Work to do |
List every line in the rows below that contains the word "history". Case counts, so match only that exact capitalization.

** START Material to process **

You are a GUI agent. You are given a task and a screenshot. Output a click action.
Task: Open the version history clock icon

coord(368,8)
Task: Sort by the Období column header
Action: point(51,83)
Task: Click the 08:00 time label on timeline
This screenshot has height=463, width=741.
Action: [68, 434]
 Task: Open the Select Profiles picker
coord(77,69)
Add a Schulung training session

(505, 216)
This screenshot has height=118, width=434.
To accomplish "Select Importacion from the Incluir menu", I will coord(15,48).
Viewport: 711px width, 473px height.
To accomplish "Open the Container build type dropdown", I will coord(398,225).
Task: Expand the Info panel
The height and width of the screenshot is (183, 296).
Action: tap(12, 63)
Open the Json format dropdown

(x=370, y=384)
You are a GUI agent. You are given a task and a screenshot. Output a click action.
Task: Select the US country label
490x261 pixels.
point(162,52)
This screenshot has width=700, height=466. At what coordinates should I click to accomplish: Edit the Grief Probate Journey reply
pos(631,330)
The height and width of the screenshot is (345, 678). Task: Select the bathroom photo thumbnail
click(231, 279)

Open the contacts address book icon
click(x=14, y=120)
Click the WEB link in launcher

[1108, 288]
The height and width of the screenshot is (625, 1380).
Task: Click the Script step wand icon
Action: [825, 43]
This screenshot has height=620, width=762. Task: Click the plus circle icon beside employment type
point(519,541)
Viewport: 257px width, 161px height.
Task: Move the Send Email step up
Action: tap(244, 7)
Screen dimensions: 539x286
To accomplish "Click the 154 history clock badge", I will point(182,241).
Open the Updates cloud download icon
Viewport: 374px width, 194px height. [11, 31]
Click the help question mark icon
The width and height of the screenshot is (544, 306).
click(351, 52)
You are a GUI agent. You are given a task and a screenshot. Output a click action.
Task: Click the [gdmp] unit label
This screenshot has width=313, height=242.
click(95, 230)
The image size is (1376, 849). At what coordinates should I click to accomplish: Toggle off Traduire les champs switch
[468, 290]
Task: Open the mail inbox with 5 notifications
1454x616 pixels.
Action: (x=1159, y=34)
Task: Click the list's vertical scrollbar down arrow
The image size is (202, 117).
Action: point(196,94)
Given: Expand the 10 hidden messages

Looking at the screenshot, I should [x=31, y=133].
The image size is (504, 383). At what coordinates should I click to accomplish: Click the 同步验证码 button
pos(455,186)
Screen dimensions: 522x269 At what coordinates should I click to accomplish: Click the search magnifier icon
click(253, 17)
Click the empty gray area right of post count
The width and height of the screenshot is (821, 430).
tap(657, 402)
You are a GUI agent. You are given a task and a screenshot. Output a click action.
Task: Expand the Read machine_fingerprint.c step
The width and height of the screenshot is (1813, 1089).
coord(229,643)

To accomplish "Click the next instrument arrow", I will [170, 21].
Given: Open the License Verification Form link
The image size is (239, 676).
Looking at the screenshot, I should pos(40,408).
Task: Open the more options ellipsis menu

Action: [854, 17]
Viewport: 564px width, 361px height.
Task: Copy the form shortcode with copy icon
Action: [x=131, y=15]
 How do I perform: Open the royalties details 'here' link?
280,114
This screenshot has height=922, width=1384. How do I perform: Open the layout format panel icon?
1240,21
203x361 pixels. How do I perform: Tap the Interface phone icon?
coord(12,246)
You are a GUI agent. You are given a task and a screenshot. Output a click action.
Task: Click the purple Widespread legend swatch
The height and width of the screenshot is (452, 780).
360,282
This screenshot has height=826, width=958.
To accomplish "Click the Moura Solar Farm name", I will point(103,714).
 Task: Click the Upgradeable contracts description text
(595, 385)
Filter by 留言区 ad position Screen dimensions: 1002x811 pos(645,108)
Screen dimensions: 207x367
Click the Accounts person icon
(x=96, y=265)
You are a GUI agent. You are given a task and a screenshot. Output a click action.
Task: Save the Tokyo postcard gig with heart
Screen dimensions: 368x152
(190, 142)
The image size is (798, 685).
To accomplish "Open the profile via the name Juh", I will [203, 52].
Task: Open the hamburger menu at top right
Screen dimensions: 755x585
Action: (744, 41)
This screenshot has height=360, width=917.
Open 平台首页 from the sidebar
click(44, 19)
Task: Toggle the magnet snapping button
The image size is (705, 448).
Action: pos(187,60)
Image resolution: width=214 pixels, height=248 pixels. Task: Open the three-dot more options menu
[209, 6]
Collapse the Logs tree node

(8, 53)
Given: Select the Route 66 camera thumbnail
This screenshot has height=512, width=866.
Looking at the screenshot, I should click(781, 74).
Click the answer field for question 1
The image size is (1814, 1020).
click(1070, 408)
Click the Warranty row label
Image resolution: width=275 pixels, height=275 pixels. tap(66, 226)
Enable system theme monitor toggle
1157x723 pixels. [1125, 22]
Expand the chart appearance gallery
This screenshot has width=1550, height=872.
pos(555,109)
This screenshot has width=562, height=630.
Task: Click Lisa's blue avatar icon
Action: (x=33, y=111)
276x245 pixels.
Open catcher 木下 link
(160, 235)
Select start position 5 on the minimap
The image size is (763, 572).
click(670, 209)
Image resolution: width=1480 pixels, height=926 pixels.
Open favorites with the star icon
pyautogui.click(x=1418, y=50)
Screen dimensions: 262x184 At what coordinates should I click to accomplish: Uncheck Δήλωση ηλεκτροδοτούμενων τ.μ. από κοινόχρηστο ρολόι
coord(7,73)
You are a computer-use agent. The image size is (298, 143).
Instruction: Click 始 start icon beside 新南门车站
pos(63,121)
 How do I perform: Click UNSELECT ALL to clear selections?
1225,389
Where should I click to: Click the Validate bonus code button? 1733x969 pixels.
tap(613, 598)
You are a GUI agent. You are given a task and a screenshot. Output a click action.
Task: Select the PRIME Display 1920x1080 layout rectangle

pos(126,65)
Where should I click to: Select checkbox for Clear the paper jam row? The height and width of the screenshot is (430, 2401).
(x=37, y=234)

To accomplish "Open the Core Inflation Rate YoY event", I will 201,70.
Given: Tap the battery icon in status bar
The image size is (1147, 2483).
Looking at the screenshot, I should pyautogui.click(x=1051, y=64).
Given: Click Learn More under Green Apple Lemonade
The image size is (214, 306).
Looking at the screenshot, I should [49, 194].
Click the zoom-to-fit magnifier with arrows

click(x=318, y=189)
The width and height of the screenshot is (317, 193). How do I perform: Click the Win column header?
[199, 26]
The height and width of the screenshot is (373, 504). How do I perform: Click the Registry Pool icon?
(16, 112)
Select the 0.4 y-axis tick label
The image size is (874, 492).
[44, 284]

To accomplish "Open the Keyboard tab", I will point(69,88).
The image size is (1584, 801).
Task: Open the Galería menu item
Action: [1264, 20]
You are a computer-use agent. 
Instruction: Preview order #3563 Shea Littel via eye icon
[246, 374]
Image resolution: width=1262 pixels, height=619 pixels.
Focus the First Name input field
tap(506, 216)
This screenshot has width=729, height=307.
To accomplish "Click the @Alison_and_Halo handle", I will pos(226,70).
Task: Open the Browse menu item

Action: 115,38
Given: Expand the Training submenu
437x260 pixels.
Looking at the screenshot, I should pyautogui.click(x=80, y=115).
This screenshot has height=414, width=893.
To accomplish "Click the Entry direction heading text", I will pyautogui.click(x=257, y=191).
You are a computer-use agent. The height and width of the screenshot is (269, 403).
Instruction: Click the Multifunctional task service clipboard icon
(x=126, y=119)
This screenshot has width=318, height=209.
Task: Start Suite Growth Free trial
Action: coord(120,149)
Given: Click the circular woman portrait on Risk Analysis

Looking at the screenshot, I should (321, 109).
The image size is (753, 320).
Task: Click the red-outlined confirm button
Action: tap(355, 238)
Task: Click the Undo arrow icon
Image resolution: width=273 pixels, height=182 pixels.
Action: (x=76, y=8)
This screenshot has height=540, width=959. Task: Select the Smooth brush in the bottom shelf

** END Material to process **

Task output |
Task: Open the version history clock icon
To accomplish "Click the 154 history clock badge", I will point(182,241).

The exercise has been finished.